Outro exemplo desta teimosia hipócrita que enseja argumentos contraditórios foi a fatídica derrocada da Marina Silva, frente às mentiras contadas pela Dilma, no 1º turno da campanha eleitoral passada (aliás, hoje, passadas as eleições, se Dilma entrar na frente do espelho, a imagem refletida será a do Pinóquio).
Marina Silva foi duramente criticada por ter tido apoio da educadora Maria Alice (Neca) Setubal, acionista do Banco Itaú.
Apesar de acionista, Neca Setubal nunca exerceu cargos no grupo financeiro administrado pela família.
Pois bem. Como dito, este fato serviu para que os petistas acusassem Marina Silva de estar alinhada à elite da burguesia financeira que, historicamente, sempre foi contra a melhoria de vida da classe trabalhadora e blá blá blá.

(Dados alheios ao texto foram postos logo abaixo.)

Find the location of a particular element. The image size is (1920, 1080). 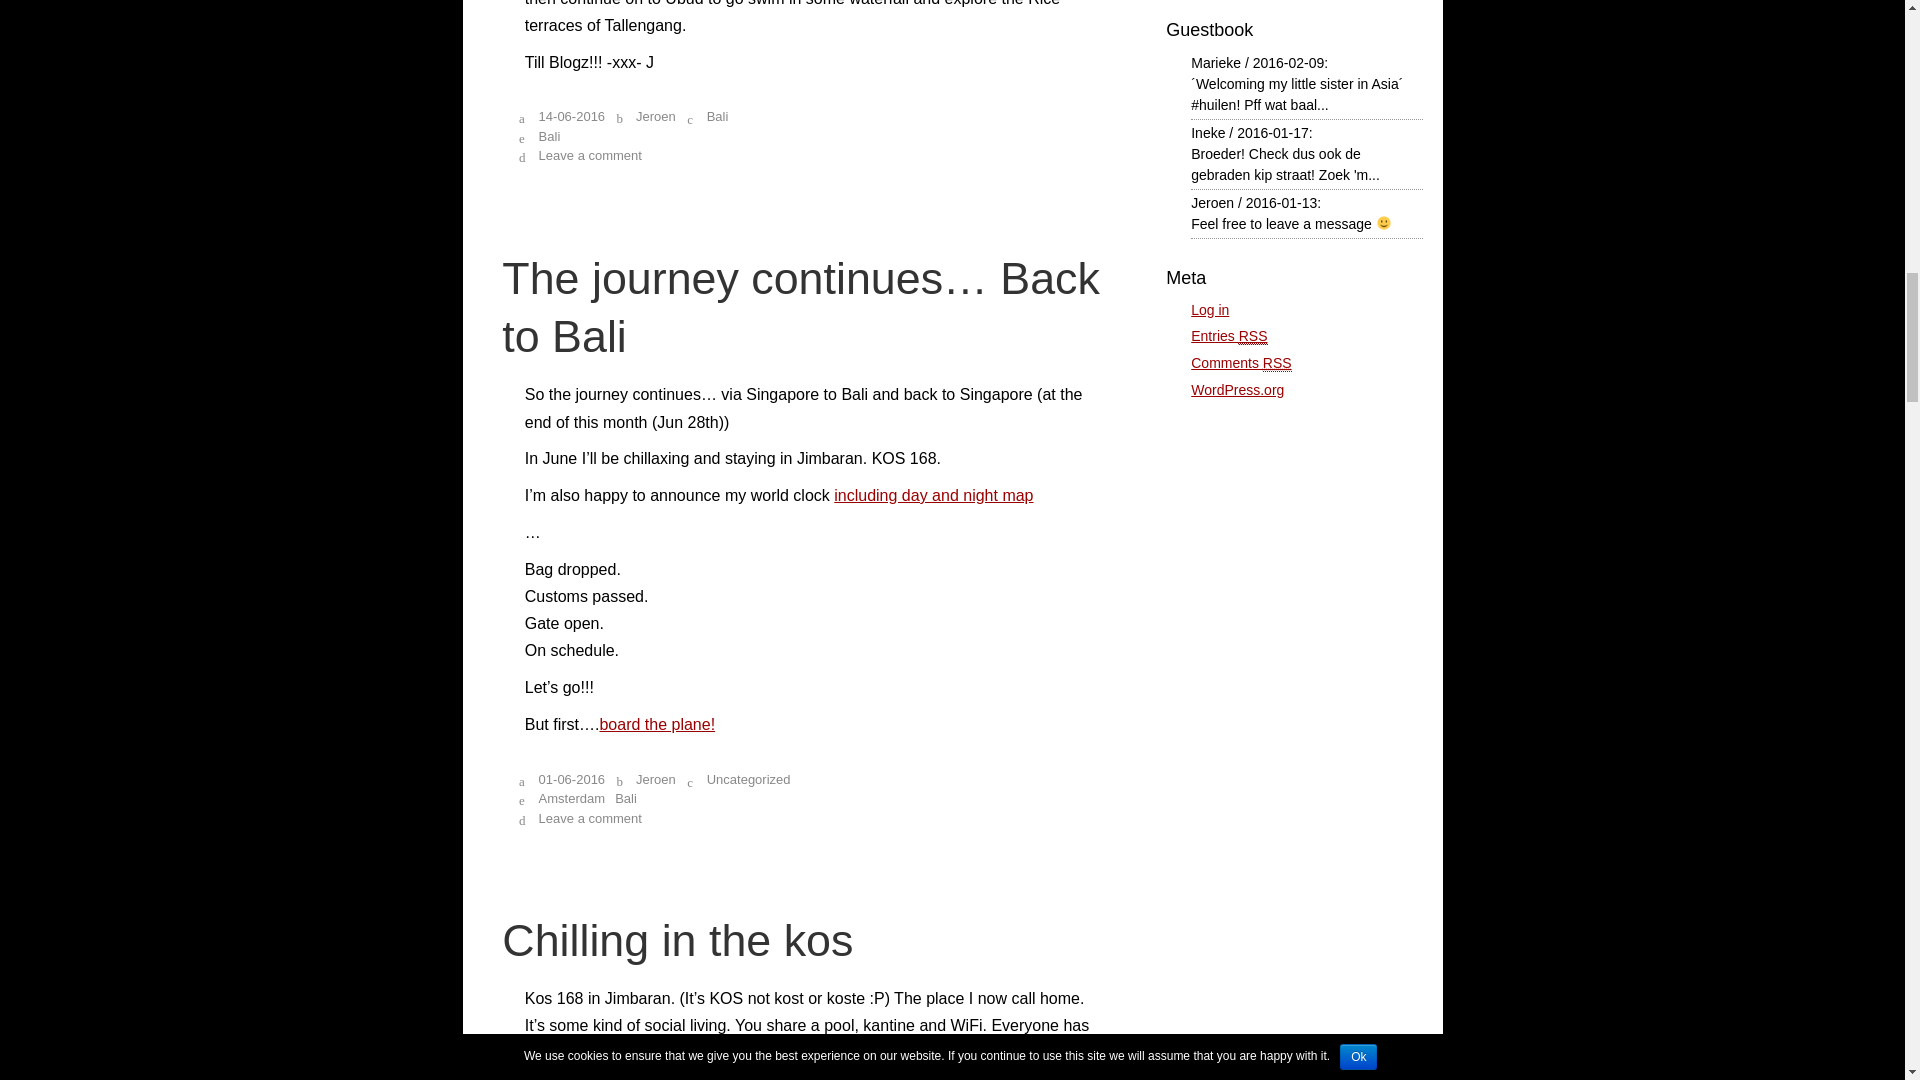

Uncategorized is located at coordinates (748, 780).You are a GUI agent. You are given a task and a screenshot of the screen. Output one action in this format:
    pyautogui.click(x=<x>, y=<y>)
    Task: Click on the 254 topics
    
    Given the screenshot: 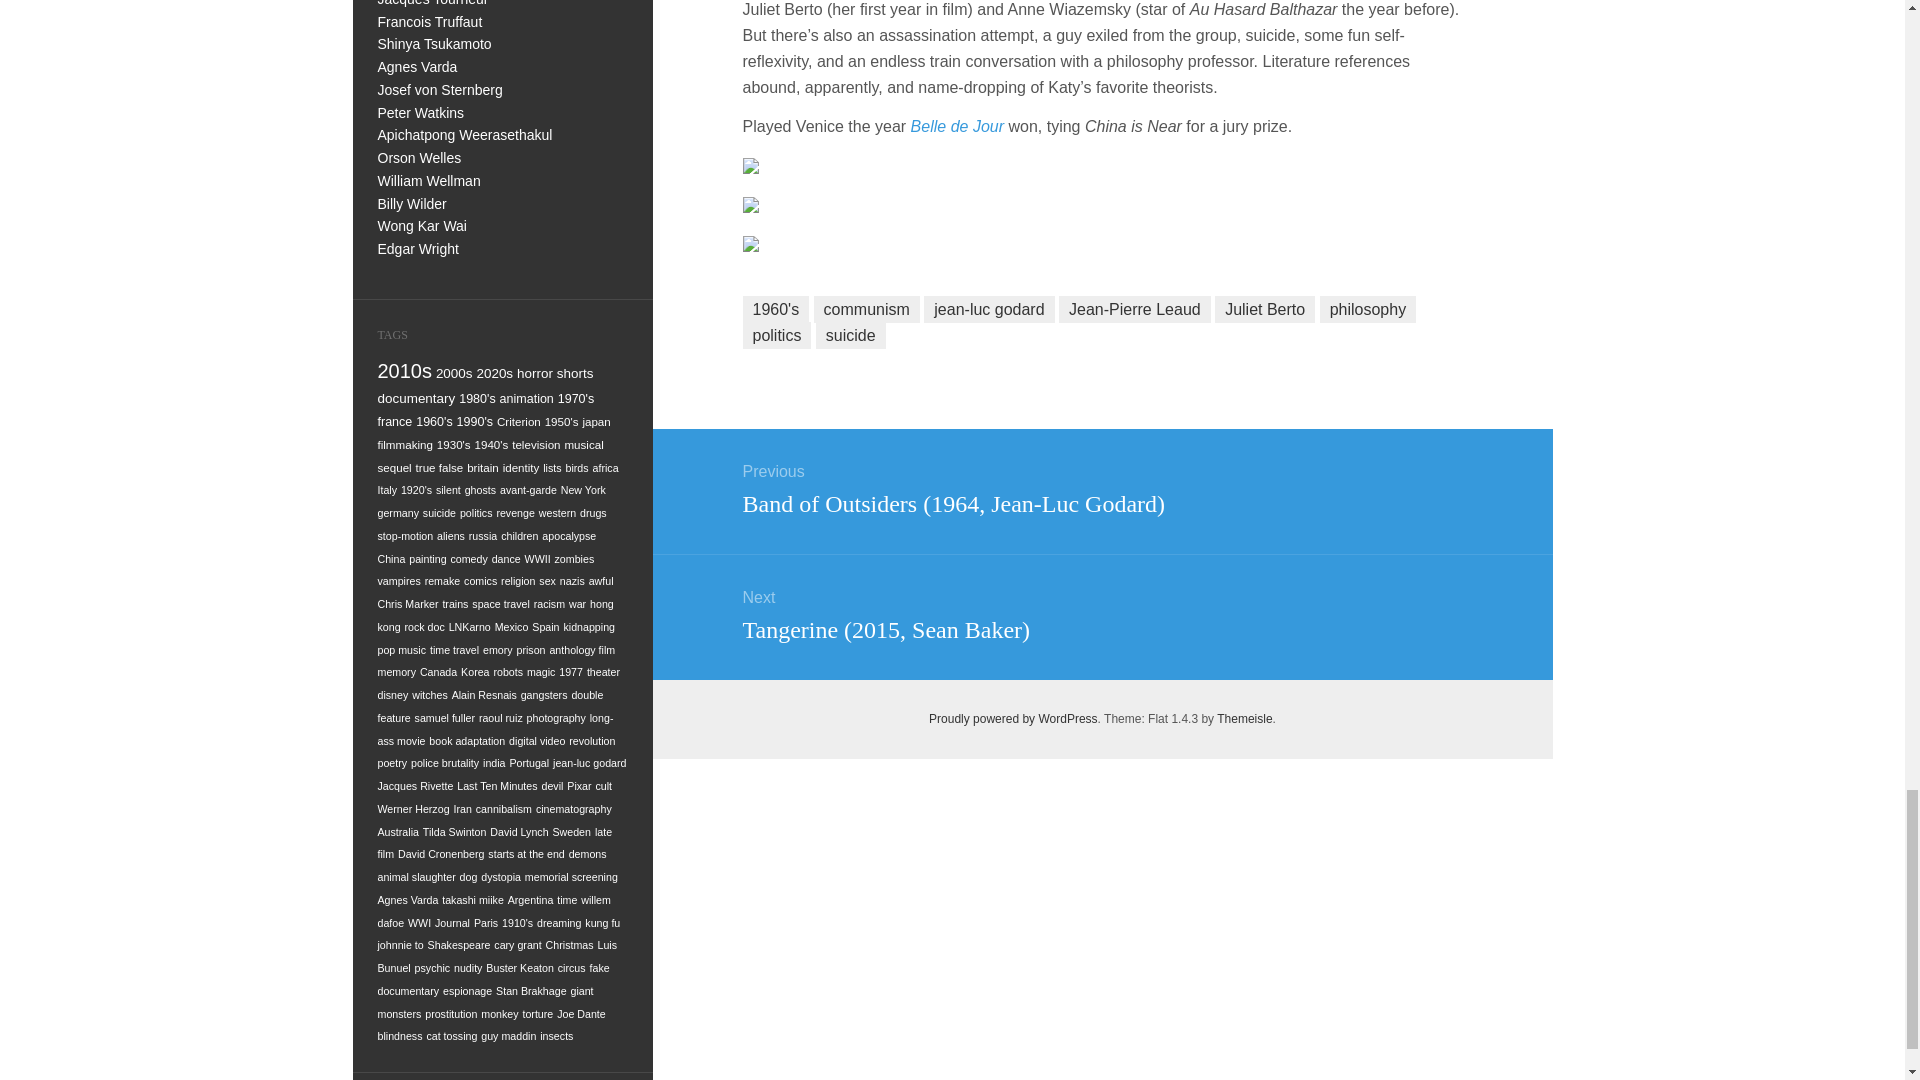 What is the action you would take?
    pyautogui.click(x=395, y=421)
    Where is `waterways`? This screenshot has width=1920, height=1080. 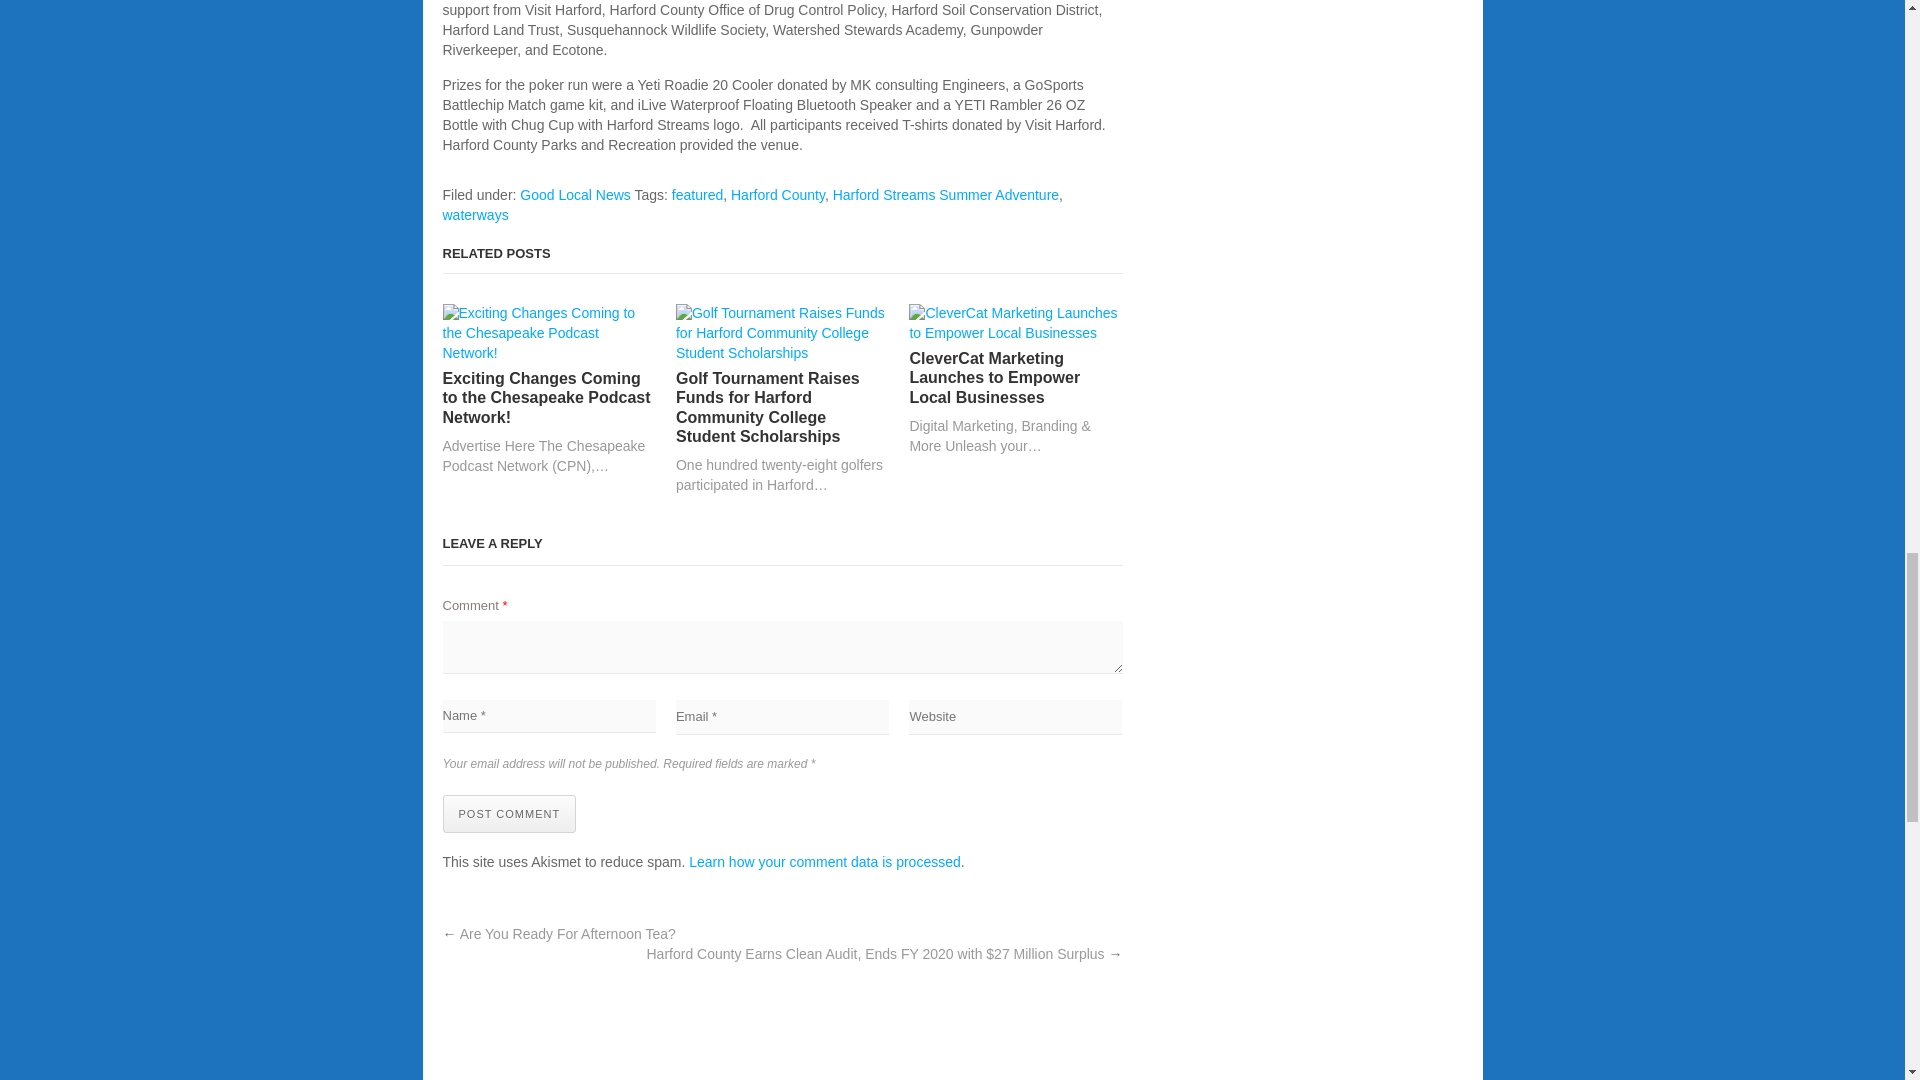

Isso todo mundo viu e, certamente, foi um dos ingredientes que fizeram a Marina sequer passar para o 2º turno.
O que eu não vi foi a revolta desses mesmos críticos, quando a Presidente Dilma, na tentativa de superar a crise de credibilidade que envolvia o então ministro da Fazenda, Guido Mantega, buscou como seu sucessor... Luiz Carlos Trabuco, presidente do Bradesco. Ué, Itaú não pode, mas Bradesco pode? Como assim?
Como o convite foi rejeitado, sobrou para o atual Joaquim Levy.
Essas contradições refletem a hipocrisia que um espelho normal não consegue refletir.
Repito: é a hipocrisia da alma. E isso é um problema atávico e histórico.
Governo após governo, o que fica patente é a tentativa burra de querer mudar o Brasil atacando os sintomas e não as causas. E é assim porque somos todos hipócritas. É mais cômodo culpar os políticos, e não aqueles que dão poderes a eles.
Não estou a defender a pouca vergonha do nosso cenário político. Longe disso. Apenas busco apontar que esse cenário é consequência da nossa hipócrita teimosia de não querer admitir que o problema é nosso. Tem que mudar a gente e não os outros.
Fôssemos retratados com classe e talento artístico, arriscaria dizer que o retrato do brasileiro seria comparável ao degradante caso do Dorian Gray.
O problema é que ao ser humano não é dado aceitar, com facilidade, seu lado podre. Não somos acostumados a admitir os nossos erros.
Olhamos para o espelho e, quando vemos um defeito, o problema é do espelho.
Dilma Roussef é o espelho. Renan Calheiros é o espelho. Fernando Collor de Mello é o espelho. Paulo Maluf é o espelho. Lula é o espelho. Aécio Neves é o espelho.
E o que vamos fazer para solucionar os problemas? Quebrar o espelho? Será que resolve?
P.S.: na literatura nacional, para entender o pegajoso pântano da alma brasileira, sugiro a leitura da obra-prima “Viva o povo brasileiro”, de João Ubaldo Ribeiro.